Dominic Champagne harangue les manifestants en après-midi.

Interrogé lors d’un point de presse en matinée, le candidat libéral et ancien militant écologiste Steven Guilbeault n’a pas voulu condamner le geste d’éclat mené sur le pont Jacques-Cartier. « Dans les sociétés pluralistes et démocratiques, la désobéissance civile est acceptée comme un geste de protestation, a-t-il dit. Quand on pose des gestes de désobéissance civile, c’est inspiré de ce qu’ont fait Gandhi ou Martin Luther King. » À titre de membre de Greenpeace, M. Guilbeault avait lui-même escaladé en 2001 la tour du CN, à Toronto, afin de dénoncer l’inaction fédérale en matière de lutte contre les changements climatiques. Le Canada était alors dirigé par un gouvernement libéral.

winona_laduke

2Certains commentateurs à la solde de médias bien financés par la droite militariste sont allés jusqu’à dénoncer en termes agressifs ce qu’ils estiment être de l’éco-terrorisme. Wô ! On se calme. Le mot terrorisme pour moi s’associe à l’armée islamique (ISIS), aux racistes de l’extrême-droite blanche américaine armée jusqu’aux dents, coupables de fusillades qui ciblent des Mexicains ou des Noirs et au complexe militaro-industriel-médiatico-académique-pétrolier qui consacre l’essentiel des richesses nationales à de l’armement nucléaire et autre et qui censure l’opposition légitime des Premières Nations voulant protéger leurs terres et leur eau contre les pipelines et les déversements de pétrole.

3Le mouvement Extinction-Rébellion a pris naissance il y a un an en Grande-Bretagne. S’ils sont accusés et reconnus coupables, les « coupables » montréalais pourraient être emprisonnés, accusés de méfaits, vu les nombreux retards subis par les automobilistes et les risques encourus par les intervenants qui ont dû grimper à leur « secours ». Ne voilà-t-il pas un problème de taille ? Ce mouvement tire ses mots d’ordre de l’étranger.
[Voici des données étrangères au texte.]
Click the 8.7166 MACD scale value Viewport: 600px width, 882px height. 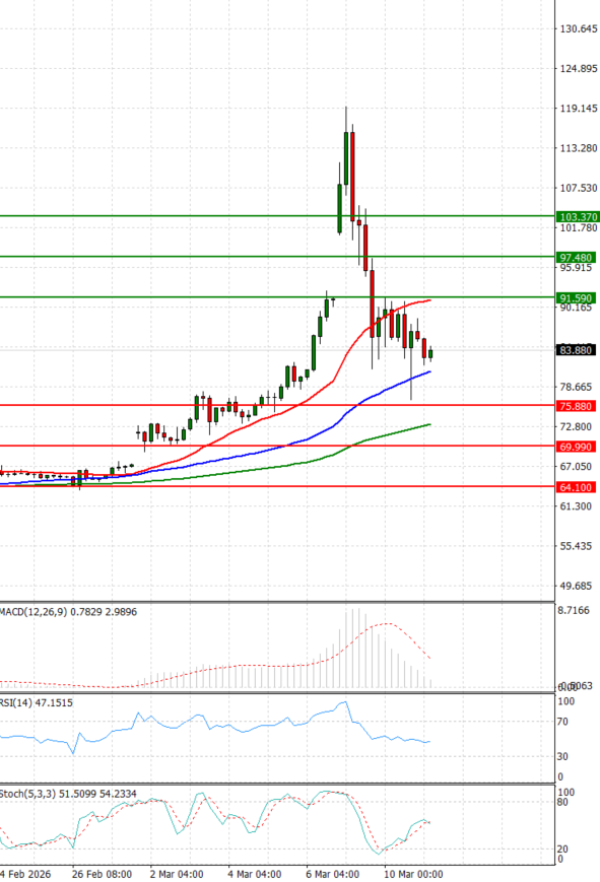pos(577,609)
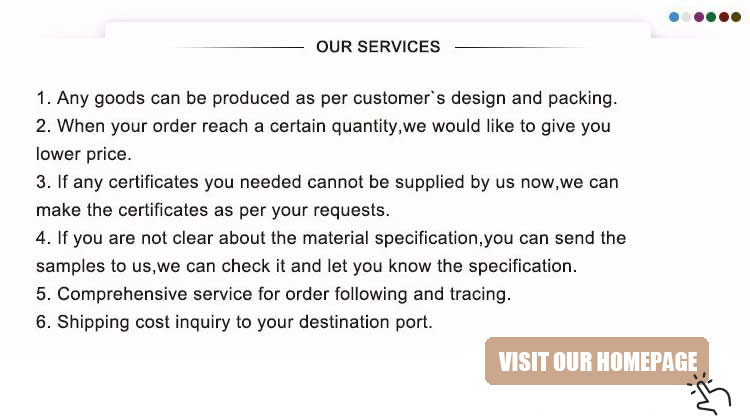Select the light gray color dot
Screen dimensions: 750x420
coord(686,17)
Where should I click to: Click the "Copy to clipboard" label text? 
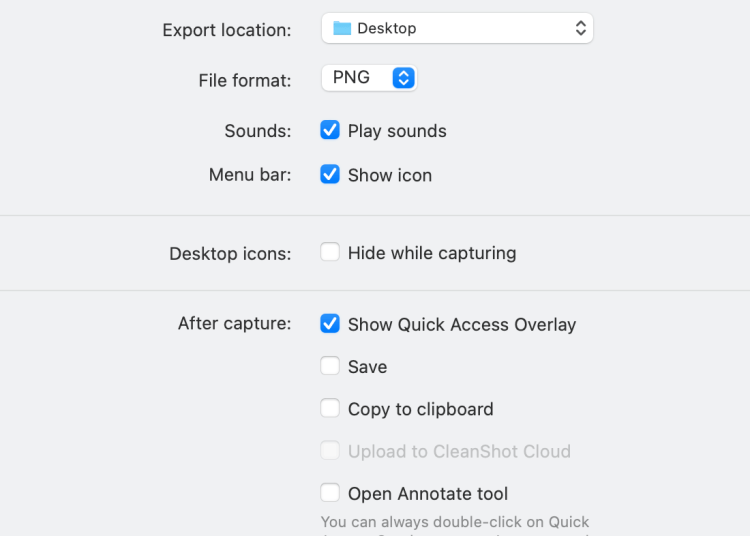(x=421, y=409)
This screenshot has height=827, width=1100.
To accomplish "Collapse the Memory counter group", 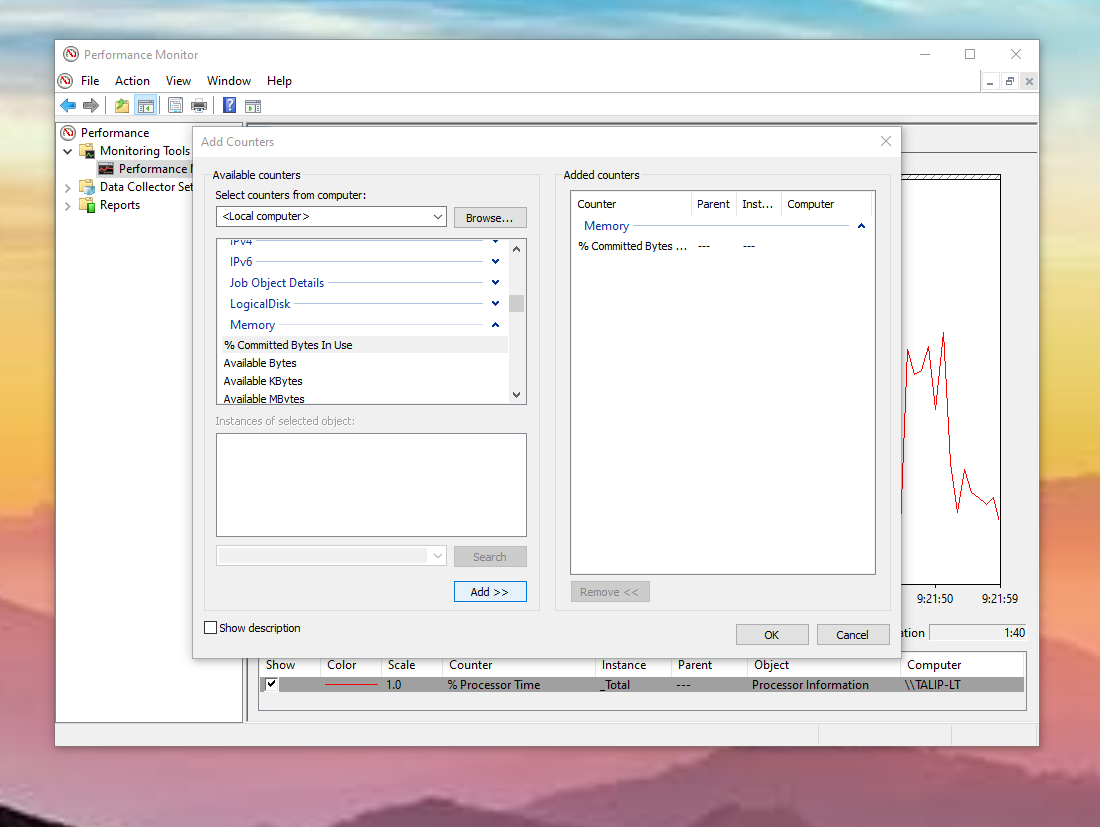I will click(x=495, y=325).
Le quartier-général de Londres sait-il que cette action survient moins de deux semaines avant des élections où trois partis veulent faire entendre raison écologique à trois autres partis de droite qui ne veulent rien entendre ? L’énergie de ces protestataires ne serait-elle pas mieux utilisée à faire du porte à porte démocratique pour informer la population désinformée par les médias de droite, à travailler dans les comtés où le Bloc Québécois, le NPD ou possiblement le Parti Vert ont encore de bonnes chances de remporter, quand ils sont en première ou deuxième position dans les projections électorales, enfin à voter pour le Parti Libéral, lorsqu’il est en deuxième place dans des comtés détenus par le Parti Conservateur ?

Le 22 octobre, peut-être serons-nous effectivement rendus à une situation où il ne nous restera que la rébellion comme arme de changement radical : elle nous fera descendre dans les rues pour saboter le capitalisme aberrant qui pour faire de l’argent, détruit la planète. Je retourne à la rédaction des documents accompagnant ma lettre au Secrétaire-Général de l’ONU qu’il faut appuyer en ces temps de guerre où Erdogan, dirigeant de la Turquie, a besoin d’une « bonne » guerre contre les Kurdes pour maintenir son pouvoir dictatorial, encouragé par l’aberrante politique extérieure du président Trump.